Tutti gli adattamenti necessari al Gpl sono stati direttamente mutuati dal propulsore della Dacia Sandero, con un ulteriore miglioramento in quanto alle sedi valvole, più sollecitate con l’utilizzo del gas petrolio liquefatto. Il lavoro è stato fatto congiuntamente dalla ditta Landi Renzo e da Renault. La casa dichiara per questa Clio “pulita”, visto che può circolare anche nelle zone a traffico limitato e nei giorni di blocco totale dello stesso, una percorrenza complessiva, tra benzina e gpl, di 1500 chilometri, tenuto conto che nei serbatoi ci sono 45 litri di verde e 34 di Gpl.
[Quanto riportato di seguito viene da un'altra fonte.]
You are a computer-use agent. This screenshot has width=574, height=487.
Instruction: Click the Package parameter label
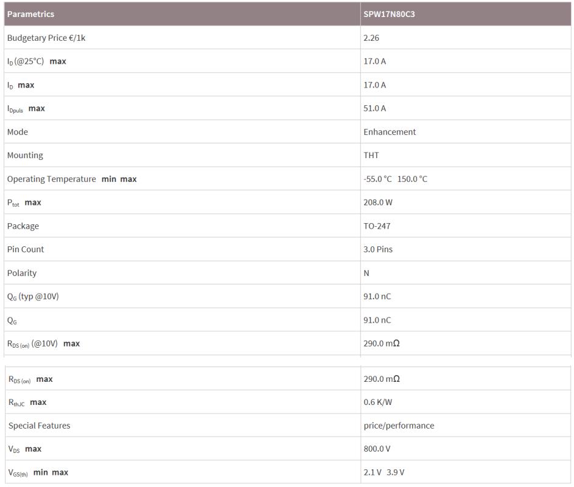(x=23, y=226)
Percorrenza tutta da verificare, ma che risulterà comunque interessante per i tanti estimatori della Clio, anche nel 2016 la straniera più venduta in Italia. Nel breve test sostenuto nei dintorni di Firenze è stato possibile apprezzare ancora una volta le ottime qualità della vettura, che a livello di assetto dimostra di poter offrire un ottimo compromesso tra tenuta di strada e confort.

Il motore, accoppiato a un cambio manuale a 5 marce dai rapporti piuttosto lunghi, non è mai troppo rumoroso e quell’inerzia in rilascio, tipica di molti propulsori a 3 cilindri, qui appare smussata. C’è anche un “vigile”, ovvero il sistema “Driving Eco2”, che analizza lo stile di guida, invitando a migliori propositi. Peccato che non ci sia un computer che monitorizzi consumo medio e percorrenza residua.
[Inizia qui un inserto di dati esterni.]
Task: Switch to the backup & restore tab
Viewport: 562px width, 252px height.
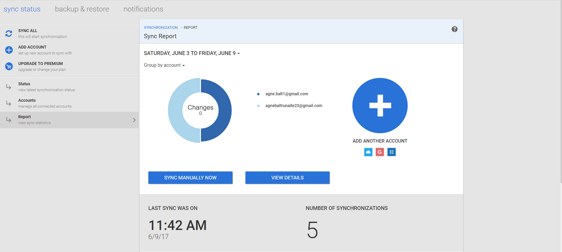Action: [82, 9]
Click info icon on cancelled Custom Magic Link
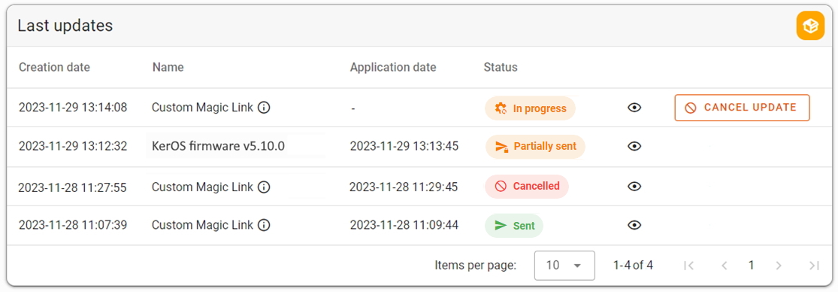This screenshot has width=838, height=292. [264, 187]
Il livello del GPL lo indica infatti una serie di 5 puntini luminosi nel sottoplancia.Per il resto la Clio Turbo Gpl offre tutte quelle migliorie apportate dalla seconda metà del 2016, con l’adozione di materiali migliori per l’abitacolo e per la plancia, voci che lasciavano un po’ a desiderare nella versione presentata nel 2012.
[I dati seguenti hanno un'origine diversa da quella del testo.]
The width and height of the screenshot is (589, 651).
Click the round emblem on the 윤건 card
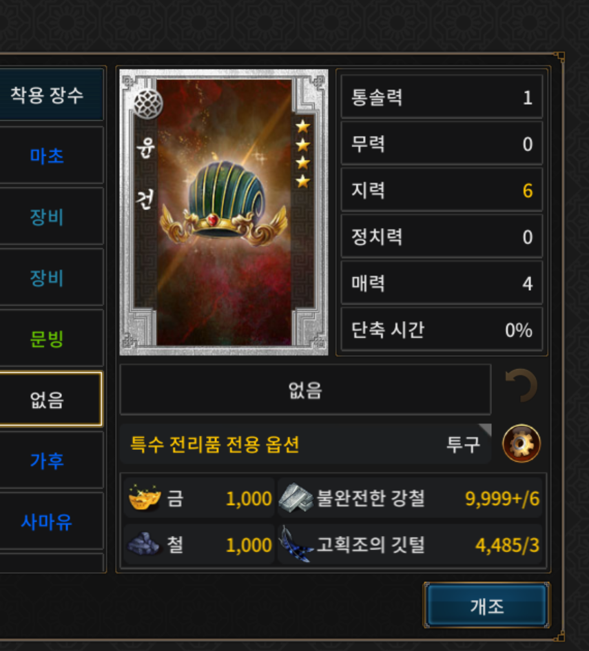pos(148,104)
Alla voce connettività, niente paura. C’è tutto quello che serve in un’auto del terzo millennio, come Smart Nav Evolution, R-Link Evolution e, volendo, anche impianto audio Bose. Due le versioni: Life e Zen, con listini rispettivi di 15.350 e 16.850 euro. Insomma 1500 euro in più della O.9 TCe  alimentata solo a benzina. Commercializzazione a partire dal 25-26 febbraio.